Cientos de personas han escapado en las últimas horas de Raqqa, la autoproclamada capital del califato de Estado Islámico, aprovechando los enfrentamientos entre las milicias kurdoárabes y los integrantes de la organización yihadista, que están usando a la población civil como escudos humanos y están perpetrando una campaña de atrocidades mientras familias enteras sufren bajo fuertes bombardeos de la coalición internacional.

“Mi mujer, mi madre, mi madre y otros 14 familiares están muertos. Sus cuerpos están bajo los escombros de un edificio”, ha lamentado el joven Abdulá Alí, cuyo edificio fue destruido hace una semana en el barrio de Abdo Husein, en el centro de Raqqa. Otro edificio, con medio centenar de personas en su interior, también ha sido arrasado por los ataques.

Aunque las milicias kurdoárabes de las FDS (Fuerzas Democráticas Sirias) habían asegurado que Raqqa sería liberada por completo esta semana, todavía quedan en la ciudad cientos de combatientes de Estado Islámico, que tienen como rehenes — según la coalición internacional — a otros cientos de personas en dos de sus últimos reductos: un hospital y el estadio de la ciudad.

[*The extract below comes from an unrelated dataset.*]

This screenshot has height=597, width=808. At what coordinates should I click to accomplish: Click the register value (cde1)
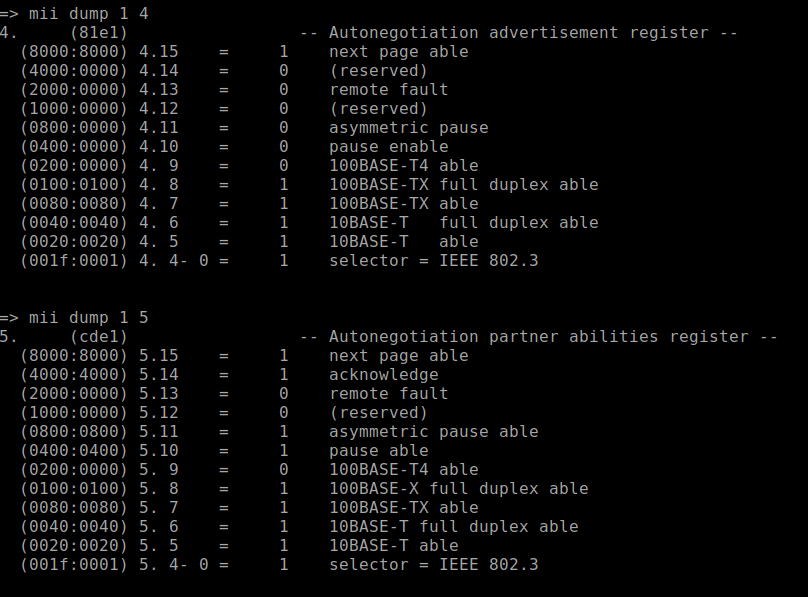pos(98,336)
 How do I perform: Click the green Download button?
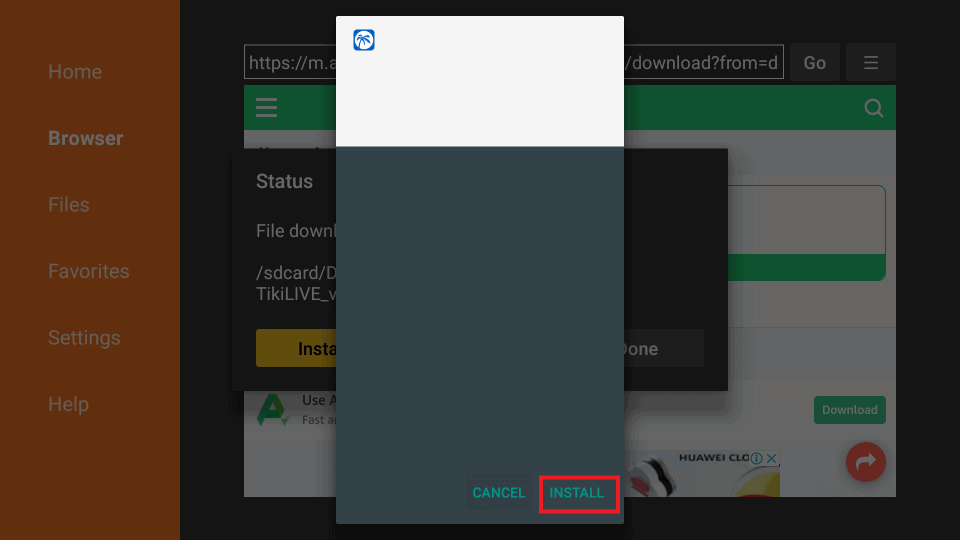click(x=849, y=410)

Cientos de civiles aprovecharon las hostilidades para escapar ayer jueves, y han denunciado un panorama de atrocidades. “Estado Islámico ha ejecutado a todos los que ha capturado mientras intentaban huir. He visto con mis propios ojos cómo mataban a un niño de dos años”, ha lamentado Umm Musa, de 38 años.

Los residentes han descrito además durísimas condiciones de vida para la población civil, carente de agua, comida e instalaciones médicas reservadas para los yihadistas. “Estado Islámico tiene clínicas, nosotros no”, ha declarado Husein.